The two-pot retirement system comes into effect on 1 September 2024 - so what now?
If your employees belong to a retirement fund, you can take some important steps right now to avoid dissatisfaction and a deluge of complaints.
1. Drive tax compliance
What to do? Make sure your employees have tax numbers, which are included in the data you've shared with your retirement fund administrator.
Why? Employees will need to be registered for tax to make a withdrawal, even if they are below the tax thresholds. This is because the South African Revenue Service (SARS) has confirmed that every withdrawal from the savings component will need a tax directive, and administrators will withhold marginal tax on each transaction.
2. Maintain or update ID or passport and phone numbers
What to do? Make sure you regularly update employees' cellphone numbers and also send those to your retirement fund administrator every month. Ensure that you collect ID numbers for every employee. For foreigners, collect new passport numbers when old ones expire.
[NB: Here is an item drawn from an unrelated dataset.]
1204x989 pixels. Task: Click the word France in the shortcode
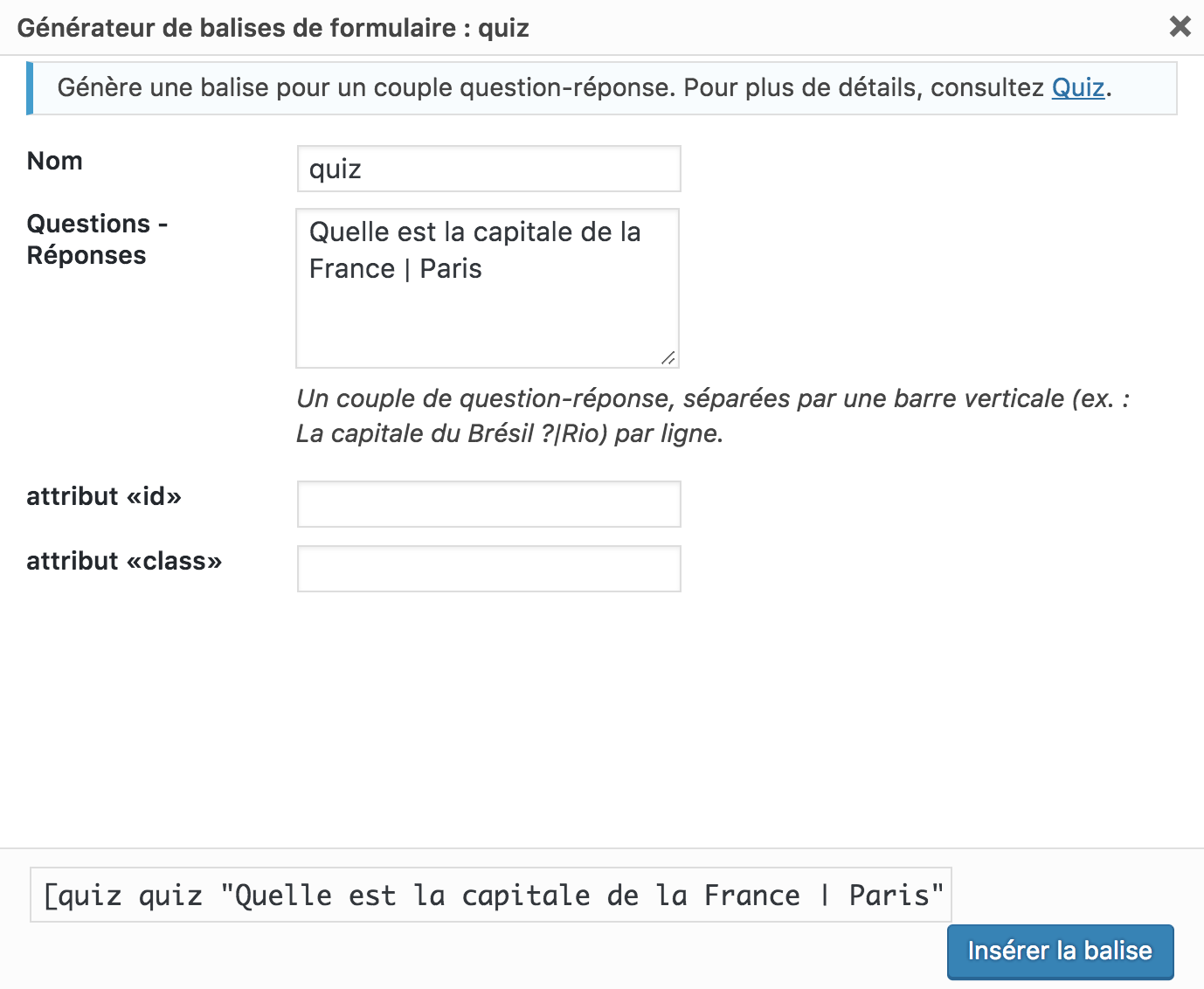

Why? Administrators will need to verify who is asking for a withdrawal. If you have incorrect ID or passport details, the process will stop and you will have to update those details through the next month's contribution schedule, leading to serious delays. Phone numbers are just as important because they are the tool to deliver one-time passwords (OTPs) for members to confirm that they are the ones requesting a withdrawal.
3. Drive digital adoption
What to do? Ensure members know how to log in to their administrator's digital platforms. It is likely that members would need to use these digital platforms to request withdrawals. Logging in for the first time can sometimes be a challenge (for example, if ID or passport and cellphone numbers are not up to date). So, it will be better to resolve this now than all at once come September.
Why? In the first month of the two-pot system's implementation, volumes of withdrawals could be 50 to 80 times higher than current terminating member withdrawals. That means it will be impossible to manage these volumes manually. Administrators will have to develop digital straight through processes if they hope to deliver on member expectations.
4. Reassess your provider
What to do? If you doubt your providers' ability to deliver on point 3 above, you have time to move orderly to a more digitally and operationally capable retirement fund.
Why? If you wait until September and find that members cannot get access to their money, you will need to make a move in a hurry, risking an industrial relations nightmare.
5. Communicate the basics
What to do? Tell members about the implementation of the two-pot system on 1 September 2024, and the basics of the new system. Affirm again that they will not lose their vested lump sum rights. So, there is nothing to fear.
Why? Members may have heard much about 1 March 2024, and then March 2025 as implementation day. The proposed implementation date changed a couple of times. The government initially proposed March 2024. This changed to March 2025 when the National Treasury and the South African Revenue Service (SARS) presented their feedback to the Standing Committee on Finance. But the Committee subsequently proposed an implementation date of 1 September 2024.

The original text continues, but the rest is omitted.